In quitting the leadership role he had filled for almost 30 years van Rossum stated:

"Now that PEP 572 is done, I don't ever want to have to fight so hard for a PEP and find that so many people despise my decisions." 

So how was Python to be managed in future? With the community already divided over an issue of programming style, how could decisions about a new governance model be made?

As van Rossum hadn't appointed a successor it was down to CPython's core developers to come up with ideas and choose between them.

In all there were seven proposals, which were outlined in PEP 8000 along with PEP 8001 detailing the Condorcet voting process that was adopted for choosing between them in a voting period that ran from December 1st to 16th and required those eligible to vote to rank the proposals in order of preference. 

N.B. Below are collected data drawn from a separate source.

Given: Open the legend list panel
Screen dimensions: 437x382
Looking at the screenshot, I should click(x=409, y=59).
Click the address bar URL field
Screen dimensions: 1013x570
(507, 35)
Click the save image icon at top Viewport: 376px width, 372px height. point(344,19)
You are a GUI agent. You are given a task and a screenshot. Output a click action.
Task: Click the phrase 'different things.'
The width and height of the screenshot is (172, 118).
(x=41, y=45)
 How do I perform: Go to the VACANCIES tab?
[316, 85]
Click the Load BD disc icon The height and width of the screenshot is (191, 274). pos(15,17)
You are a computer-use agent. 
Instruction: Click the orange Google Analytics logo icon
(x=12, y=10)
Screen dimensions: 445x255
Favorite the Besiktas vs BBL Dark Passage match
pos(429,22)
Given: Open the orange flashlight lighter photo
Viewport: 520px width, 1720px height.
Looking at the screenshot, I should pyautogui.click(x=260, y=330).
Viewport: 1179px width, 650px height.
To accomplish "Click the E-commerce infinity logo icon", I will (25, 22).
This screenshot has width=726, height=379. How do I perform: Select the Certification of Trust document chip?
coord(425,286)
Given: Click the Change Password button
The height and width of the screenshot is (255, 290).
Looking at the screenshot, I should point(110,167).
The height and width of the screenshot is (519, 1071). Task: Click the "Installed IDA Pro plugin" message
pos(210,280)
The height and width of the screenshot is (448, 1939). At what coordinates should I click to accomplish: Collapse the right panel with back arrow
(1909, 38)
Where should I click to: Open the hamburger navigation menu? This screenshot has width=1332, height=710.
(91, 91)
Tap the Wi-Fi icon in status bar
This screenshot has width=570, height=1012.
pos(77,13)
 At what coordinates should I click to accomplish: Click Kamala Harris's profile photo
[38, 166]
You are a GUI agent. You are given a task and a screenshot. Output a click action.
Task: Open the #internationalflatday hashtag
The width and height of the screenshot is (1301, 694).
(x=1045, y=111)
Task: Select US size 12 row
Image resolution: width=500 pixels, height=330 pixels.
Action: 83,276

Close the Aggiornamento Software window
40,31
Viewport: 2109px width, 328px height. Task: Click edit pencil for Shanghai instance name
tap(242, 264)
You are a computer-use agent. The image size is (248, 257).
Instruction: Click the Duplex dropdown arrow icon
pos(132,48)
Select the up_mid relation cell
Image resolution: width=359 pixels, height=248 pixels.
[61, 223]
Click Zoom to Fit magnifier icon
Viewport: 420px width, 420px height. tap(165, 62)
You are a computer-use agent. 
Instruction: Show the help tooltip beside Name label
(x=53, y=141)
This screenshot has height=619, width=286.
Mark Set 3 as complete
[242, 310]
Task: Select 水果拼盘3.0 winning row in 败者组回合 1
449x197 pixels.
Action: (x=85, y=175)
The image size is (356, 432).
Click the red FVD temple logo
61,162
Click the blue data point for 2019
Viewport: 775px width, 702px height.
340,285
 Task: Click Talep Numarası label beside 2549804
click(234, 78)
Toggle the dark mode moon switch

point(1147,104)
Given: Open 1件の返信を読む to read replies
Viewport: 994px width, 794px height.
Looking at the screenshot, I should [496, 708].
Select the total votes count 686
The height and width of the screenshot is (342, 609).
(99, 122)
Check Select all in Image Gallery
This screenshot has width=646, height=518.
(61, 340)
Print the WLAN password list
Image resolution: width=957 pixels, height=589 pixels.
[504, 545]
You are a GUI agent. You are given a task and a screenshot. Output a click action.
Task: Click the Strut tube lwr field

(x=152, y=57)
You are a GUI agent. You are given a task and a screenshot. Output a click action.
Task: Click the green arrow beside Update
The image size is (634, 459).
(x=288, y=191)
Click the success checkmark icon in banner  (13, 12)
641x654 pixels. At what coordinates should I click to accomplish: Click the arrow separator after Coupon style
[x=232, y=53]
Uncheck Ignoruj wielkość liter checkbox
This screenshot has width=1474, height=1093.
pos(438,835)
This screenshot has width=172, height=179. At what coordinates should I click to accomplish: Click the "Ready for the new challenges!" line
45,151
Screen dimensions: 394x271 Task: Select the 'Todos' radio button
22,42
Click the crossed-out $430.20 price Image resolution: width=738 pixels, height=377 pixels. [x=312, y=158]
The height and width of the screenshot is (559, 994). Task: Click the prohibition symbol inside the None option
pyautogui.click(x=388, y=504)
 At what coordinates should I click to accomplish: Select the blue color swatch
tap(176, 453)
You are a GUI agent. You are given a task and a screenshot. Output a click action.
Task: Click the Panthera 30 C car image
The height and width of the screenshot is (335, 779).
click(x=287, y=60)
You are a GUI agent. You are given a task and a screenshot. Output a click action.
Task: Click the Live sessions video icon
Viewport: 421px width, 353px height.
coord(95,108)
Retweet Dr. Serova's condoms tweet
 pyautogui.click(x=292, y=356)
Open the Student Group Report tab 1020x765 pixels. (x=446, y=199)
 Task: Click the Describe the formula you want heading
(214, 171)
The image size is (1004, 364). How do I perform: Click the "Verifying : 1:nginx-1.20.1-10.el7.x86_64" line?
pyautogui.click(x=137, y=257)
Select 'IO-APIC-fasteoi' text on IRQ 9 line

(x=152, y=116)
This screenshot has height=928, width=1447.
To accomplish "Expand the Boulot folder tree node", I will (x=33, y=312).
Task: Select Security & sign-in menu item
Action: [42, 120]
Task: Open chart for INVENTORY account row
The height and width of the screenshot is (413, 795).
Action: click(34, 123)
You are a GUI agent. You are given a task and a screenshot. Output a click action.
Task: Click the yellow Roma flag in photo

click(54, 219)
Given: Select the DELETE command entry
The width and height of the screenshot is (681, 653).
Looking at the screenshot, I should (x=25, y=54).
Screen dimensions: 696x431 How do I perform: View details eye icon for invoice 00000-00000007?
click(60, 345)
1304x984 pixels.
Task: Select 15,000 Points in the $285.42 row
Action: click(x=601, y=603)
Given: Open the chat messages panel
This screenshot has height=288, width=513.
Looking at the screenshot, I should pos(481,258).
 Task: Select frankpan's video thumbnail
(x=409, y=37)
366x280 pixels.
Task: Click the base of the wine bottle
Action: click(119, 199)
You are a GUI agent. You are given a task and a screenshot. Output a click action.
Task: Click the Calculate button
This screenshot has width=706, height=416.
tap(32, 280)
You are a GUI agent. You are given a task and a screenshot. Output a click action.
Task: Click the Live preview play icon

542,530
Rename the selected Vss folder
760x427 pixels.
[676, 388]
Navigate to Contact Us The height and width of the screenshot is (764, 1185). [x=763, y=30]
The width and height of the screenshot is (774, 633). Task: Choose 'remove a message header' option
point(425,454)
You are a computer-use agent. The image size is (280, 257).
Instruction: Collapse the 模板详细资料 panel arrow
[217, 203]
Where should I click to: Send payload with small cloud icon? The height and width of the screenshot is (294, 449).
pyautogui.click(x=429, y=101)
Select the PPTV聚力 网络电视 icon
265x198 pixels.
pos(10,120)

The proposals ranged from various forms of community governance to appointing a single individual as the Technical Leader - in effect a new Benevolent Dictator but now with the acronym GUIDO standing for "Gracious Umpire Influencing Decisions Officer" and serving for three Python releases, approximately 4.5 years. There were also proposals for a Trio of Pythonistas, an External Council and a Council of Elders. In the end, it was the final model proposed, in  PEP 8016 -- The Steering Council Model by Nathaniel J. Smith and Donald Stufft, that emerged as the clear winner.

The Steering Council will be made up of five individuals and will serve for a single feature release, after which a new council will be elected. Council members may resign at any time and if a member loses contact for more than a month can be replaced. To avoid conflicts of interest only two members of the council can work for a single employer.

A council election consists of two phases:

  • Phase 1: Candidates advertise their interest in serving. Candidates must be nominated by a core team member. Self-nominations are allowed.
  • Phase 2: Each core team member can vote for zero to five of the candidates. Voting is performed anonymously. Candidates are ranked by the total number of votes they receive. If a tie occurs, it may be resolved by mutual agreement among the candidates, or else the winner will be chosen at random.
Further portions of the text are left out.